What is a Search Index?
A search index is a persistent data structure optimized for fast full-text search queries. Unlike a traditional database index (which speeds up exact-match lookups or range scans), a search index supports tokenization, stemming, fuzzy matching, scoring, and relevance ranking. In Azure Cognitive Search, the index is the primary resource that stores searchable content. It is analogous to a table in a relational database but designed for information retrieval.
Why Exists?
Full-text search is needed when users want to find documents based on words or phrases, not just exact IDs or key values. For example, searching for 'cloud computing' in a set of technical articles should return documents containing either 'cloud' or 'computing' or both, ranked by relevance. Traditional SQL LIKE '%cloud%' queries are slow and lack linguistic processing. A search index pre-processes documents to enable sub-second responses even on millions of documents.
How It Works Internally
When you create an Azure Cognitive Search index, you define a schema with fields, each having attributes like searchable, filterable, sortable, facetable, and retrievable. The indexing process works as follows:
Document Ingestion: Documents are pushed to the search service via REST API or pull from data sources (Azure SQL, Blob Storage, Cosmos DB).

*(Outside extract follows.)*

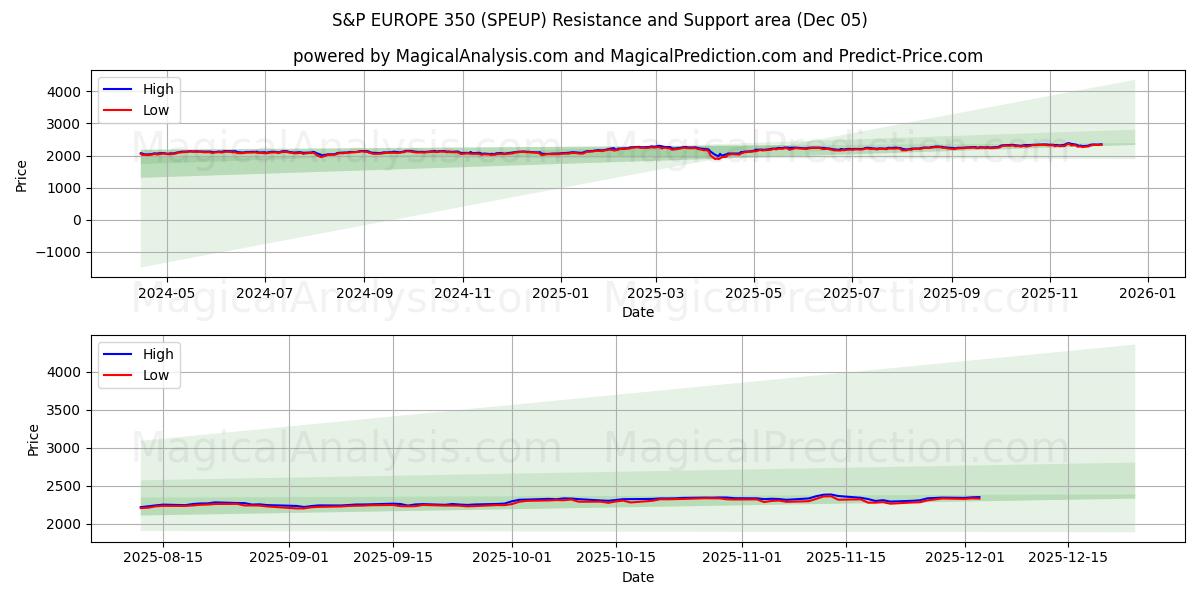This screenshot has width=1200, height=600.
Task: Select the blue High marker in bottom legend
Action: click(118, 353)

Tokenization: Each searchable field's text is broken into tokens (words) using a language-specific analyzer. The standard Lucene analyzer splits on whitespace and punctuation, lowercases tokens, and removes stop words (e.g., 'the', 'and').
Normalization: Tokens are normalized — for example, 'running' becomes 'run' via stemming (in English).
Inverted Index Creation: For each unique token, an inverted index is built mapping the token to a list of document IDs and positions within the document. This is the core data structure enabling fast lookup.
Storage: The inverted index is stored in a compressed, optimized format on disk. Additional structures store field values for sorting, filtering, and faceting.
Query Execution
When a user submits a search query (e.g., 'data lake'):
The query string is parsed and tokenized using the same analyzer used during indexing (ensuring consistency).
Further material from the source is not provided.